AUSGEWÄHLTER TEXTAUSZUG:
________________
Zoe Hagen "Tage mit Leuchtkäfern"
Wegweiser als Bild für Orientierungslosigkeit

Vorneweg

 

Ich hasse und ich liebe.

Warum, fragst du vielleicht.

Ich weiß es nicht.

Aber ich fühl's, und es foltert mich. 

(Catullus)

 

Inhalt

Die 1994 geborene Poetry Slammerin Zoe Hagen hat mit gerade einmal 17 Jahren dieses Buch veröffentlicht. In "Tage mit Leuchtkäfern" verarbeitet sie autobiografisch ihre Erfahrungen im Umgang mit ihrer Mutter, ihrer Familie, ihren Altersgenossen in Schule und Freizeit sowie mit ihrer eigenen Essstörung. Die Autorin lässt die Hauptfigur als 15jährige Briefe in Tagebuch- und Ich-Form an Gott schreiben, obwohl sie sich nicht sicher ist, dass es diesen gibt.

 

Sie gerät in einen Freundeskreis, der sich "Club der verhinderten Selbstmörder" nennt, sie aber auffängt und versteht, weil die, die dazu gehören, selbst alle irgendwie missverstanden und "geschädigt" sind (und "geschädigt" verwende ich nur, weil mir kein anderes Wort dafür eingefallen ist, wer ist schon "geschädigt" und wer "normal"?). Das sind Amira, die in ihrer Kindheit missbraucht wurde, Fred und Lynn, die ihre Liebe nur platonisch leben können, Noah, der melancholische Poet und Philosoph, Fabien, der Franzose und dann … Antonia, die Ich-Erzählerin.

Meine Kritik

Beklemmend für mich als Mutter, dieses Buch zu lesen. Ich habe Kinder, alle noch irgendwie in einem ähnlichen Alter wie die Club-Mitglieder. Natürlich ist es ein Jugendbuch, aber für jede Mutter und jeden Vater unbedingt empfehlenswert zu lesen.

 

Es hat über hundert Seiten (von insgesamt nur 185) gebraucht, bis die Geschichte mich "am Haken" hatte. Bis dahin habe ich nicht richtig verstanden, was eigentlich alles los ist mit Antonia und ihren Freunden. Bis dahin lässt die Autorin vieles, was die Jugendlichen bewegt, im Diffusen.

 

Bis zum Tagebucheintrag vom 09. Februar, aus dem obiges Zitat von Catullus, einem römischen Dichter, stammt.
________________
MATERIAL:
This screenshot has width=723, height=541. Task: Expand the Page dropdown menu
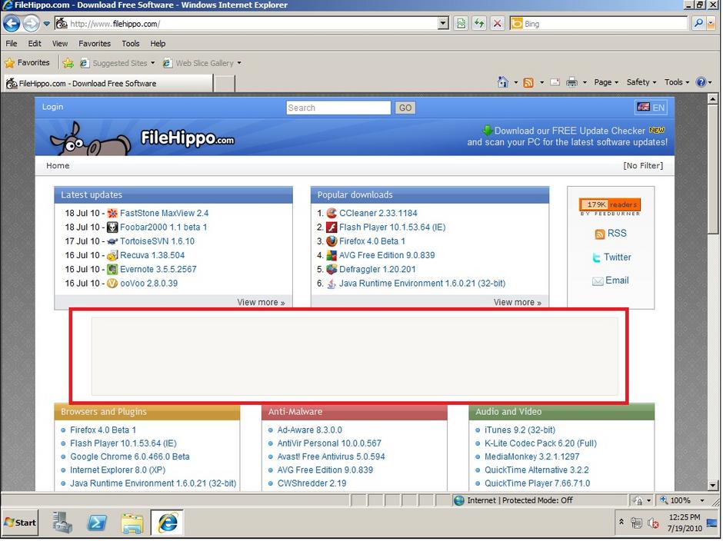tap(606, 82)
________________
AUFGABEN:
1. Geben Sie aus der Rezension zu „Tage mit Leuchtkäfern“ den Abschnitt von „Es hat über“ bis „römischen Dichter, stammt.“ wörtlich wieder.
2. Setzen Sie die Rezension zu „Tage mit Leuchtkäfern“ im Anschluss an ihren letzten Satz fort.

LÖSUNGEN:
1.
Es hat über hundert Seiten (von insgesamt nur 185) gebraucht, bis die Geschichte mich "am Haken" hatte. Bis dahin habe ich nicht richtig verstanden, was eigentlich alles los ist mit Antonia und ihren Freunden. Bis dahin lässt die Autorin vieles, was die Jugendlichen bewegt, im Diffusen.

 

Bis zum Tagebucheintrag vom 09. Februar, aus dem obiges Zitat von Catullus, einem römischen Dichter, stammt.

2.
Der Streit der Gefühle zwischen Liebe und Hass - Antonias Gefühlschaos gegenüber ihrer Mutter: Sie liebt ihre Mutter, sie hasst sie aber gleichzeitig (und dieses Gefühl ist momentan für sie viel stärker) - für ihr Unverständnis, für ihre Hilflosigkeit, für ihre Tatenlosigkeit, für ihr Nicht-zur-Seite-Stehen, für ihr ständiges Vorwürfe-Machen - was sogar so weit geht, sie zum Auszug bewegen zu wollen, weil sie angeblich die Familie kaputt mache. Aber vor allem die extreme Unsicherheit über die Liebe ihrer Mutter zu ihrer Tochter: Sie spürt die Liebe der Mutter nicht.

 

Höhe- und Wendepunkt zweifellos der Tagebucheintrag vom 11. Februar, in dem sie beschreibt, wie sie Essen maßlos in sich reinstopft, um dann alles - und mehr als alles - wieder aus sich raus zu kotzen und die Kloschüssel gar als Gott in "weiß und kalt und aus Porzellan" (S. 340) in ihrer ganzen Kotzerei fast anbetet, wie pikant in einem Brief, der selbst an Gott gerichtet sein soll.

 

Danach viele liebevolle und traurige Sequenzen, in denen es Zoe Hagen dann noch endlich gelingt zu berühren und noch viel aus der Geschichte rauszuholen (darunter auch ein paar Tränchen meinerseits).

 

Spät erst schwenke ich von drei auf vier Miezen um, ohne dass ich Euch noch etwas vom Fortgang der Geschichte nach dem 11. Februar verrate. Lest selbst!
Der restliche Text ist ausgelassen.